On Mon, 5 Nov 2018, Sven Schreiber wrote:
Hi,
please consider this:
<hansl>
open wgmacro.gdt
adf 0 log(income) --ct # gives pos. test stat
eval urcpval($test, $nobs, 1, 3)
eval urcpval(abs($test), $nobs, 1, 3) # same
# just memo, irrelevant:
eval urcpval($test, 0, 1, 3) # asy
</hansl>
The issue is that the AR coeff is slightly explosive (1.003), which is
not in the rejection region of the one-sided DF test. So the test stat
is positive instead of negative, but the p-value given by Gretl is
strictly <1 (0.9971).
True, the test statistic is not in the rejection region.

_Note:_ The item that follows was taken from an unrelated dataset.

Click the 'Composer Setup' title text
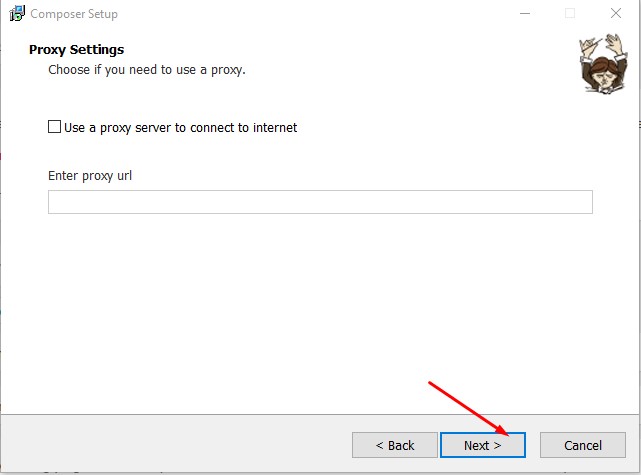The image size is (641, 475). click(74, 14)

Nonetheless,
the p-value of 0.9971 gives the probability of obtaining an ADF tau
value less than $test under H0, doesn't it?
If you do
? eval urcpval(-$test, $nobs, 1, 3)
0.99383649
this shows that if the test had had the same absolute value but on the
negative side, the probability would be just a little lower, 99.4
percent.
I guess I can see a case for giving a p-value of NA when the test is
on the wrong side of zero, but I wouldn't be comfortable giving it as
1.0. That would be saying the probability of what is 100%?